Spectacle amusant: voir le FLN et l'Alliance présidentielle servir d'opposition inattendue contre son président d'honneur. Comprendre contre Bouteflika. Question en abîme: le système est-il si animalier qu'il ne peut même pas lutter contre son propre appétit ? C'est à le croire. Du discours de Bouteflika, mars 2011, pour éviter la contagion tunisienne, il ne reste rien ou seulement le papier emballage: le FLN de Belkhadem a tout mangé, mâché et recraché. Bilan: pour l'audiovisuel, les Algériens en sont encore à choisir entre l'ENTV ou les chaînes pirates. Pour le reste, tout ce qu'a dit Bouteflika, l'Alliance l'a refusé. A l'APN, les votes de la majorité (majorité qui roule pour qui ? Qui la paye vraiment ? Qui est son maître autre que son appétit ?) ont réduit les grandes décisions en petits éternuements: le quota des femmes est devenu une arnaque d'épicier mauvais, la loi pour les partis est devenue un système de copinage, l'interdiction de nomadisme des élus (article 67) a été effacée par les mains levées, l'amendement de l'article 93 imposant aux ministres candidats de quitter leurs fonctions trois mois avant la date du scrutin, a été annulé, etc.

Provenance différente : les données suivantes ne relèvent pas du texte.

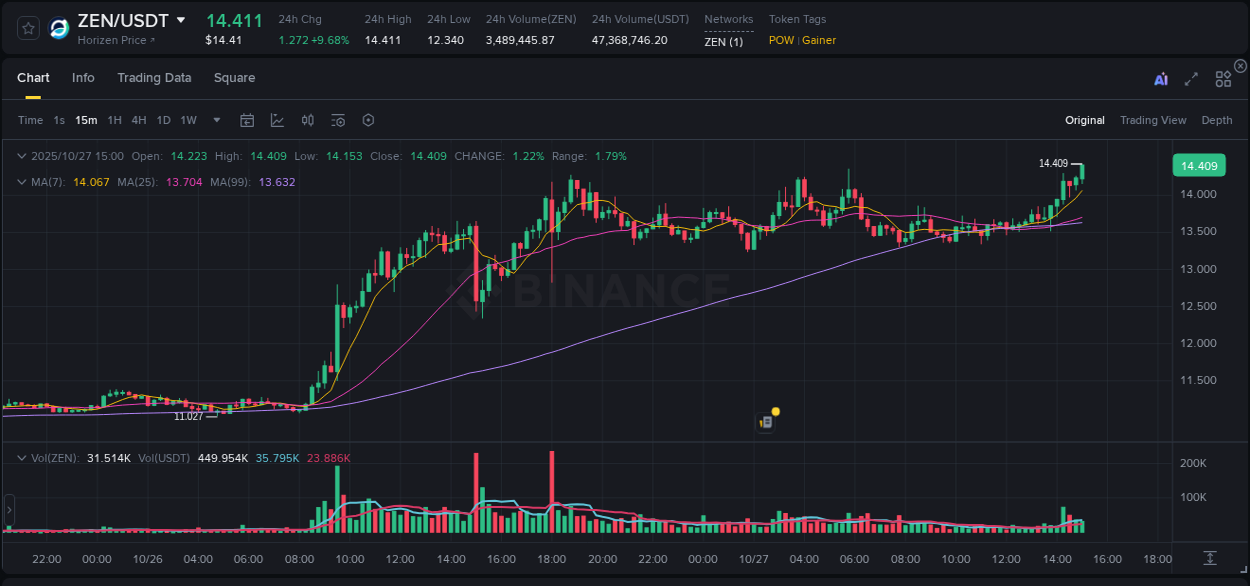The image size is (1250, 586).
Task: Collapse the MA indicator row via its chevron
Action: tap(22, 182)
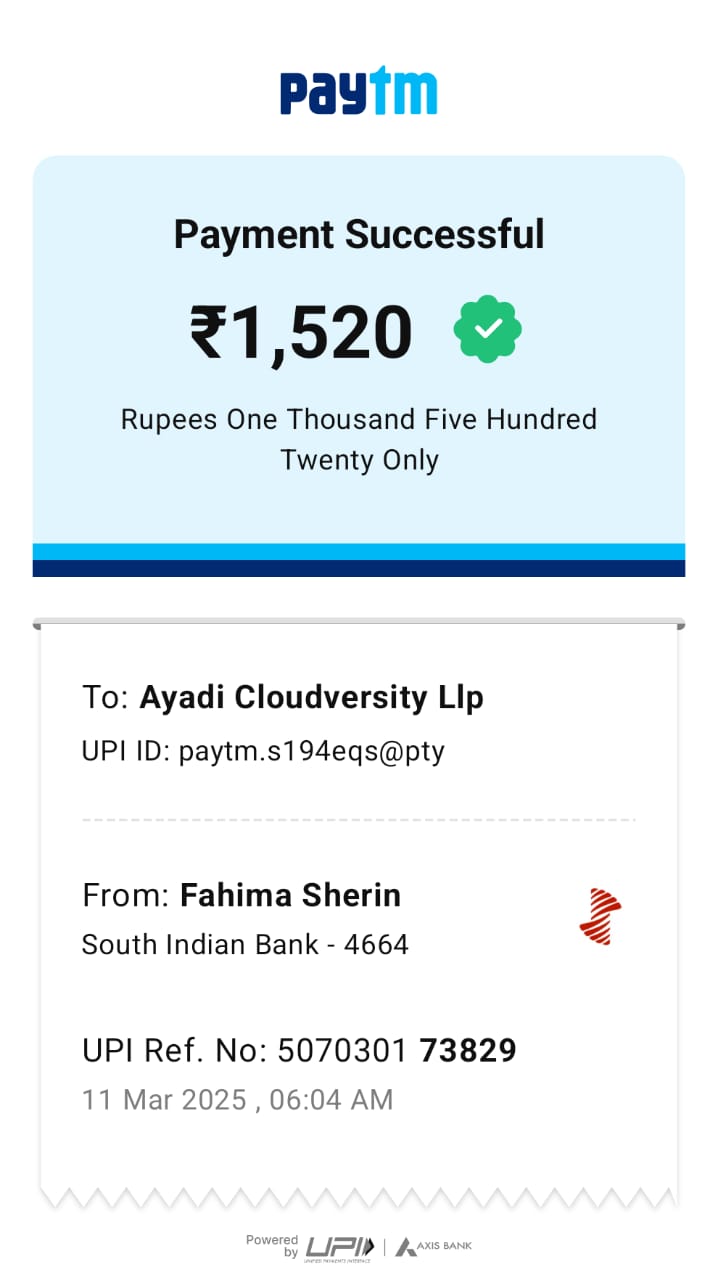The image size is (718, 1280).
Task: Click the ₹1,520 payment amount
Action: 301,331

 Qu'avait promis Bouteflika et les siens au fait ? On n'en sait plus rien. C'est flou, confus, sans détails dans le temps, sans contours, sans date de péremption, dit dans l'au-delà, il y a si longtemps que cela ressemble à 62. D'ailleurs, en observateur assis, on est presque tenté d'en rire: comment cet homme a pu croire pouvoir réformer avec des gens qui sont eux-mêmes à réformer ? Comment réformer avec une APN mal élue, peu légitime, et gangrenée par des seigneurs féodaux des urnes ? Bouteflika se trompe s'il oublie que les serviteurs du système lui sont loyaux jusqu'au point ou la loyauté entre en conflit avec l'alimentaire. Là, le choix est vite fait. L'essentiel est donc sous les yeux pour ceux qui croient encore en ce régime: s'il veut sauver sa peau, il doit amputer. Dissoudre cette APN est le premier pas vers un bon cordonnier.

 Mais Bouteflika peut-il le faire ? Non. Cela ne dépend pas de lui, ni des siens immédiats. Les chambres d'élus sont devenues autonomes sur la question alimentaire et rusées sur la question de la survie de l'espèce. Le système ne peut être changé par des décisions qui vont contre le système; logique de maths. Ces réformes finiront en desserts. L'ENTV en est arrivée à censurer Bouteflika, l'APN s'oppose à lui. Que lui reste-t-il pour assurer le bras de fer ? Officiellement le Peuple. Lequel ? Pas celui des 80% fictifs mais des 20% réels. Trop peu pour faire la Révolution, par le haut.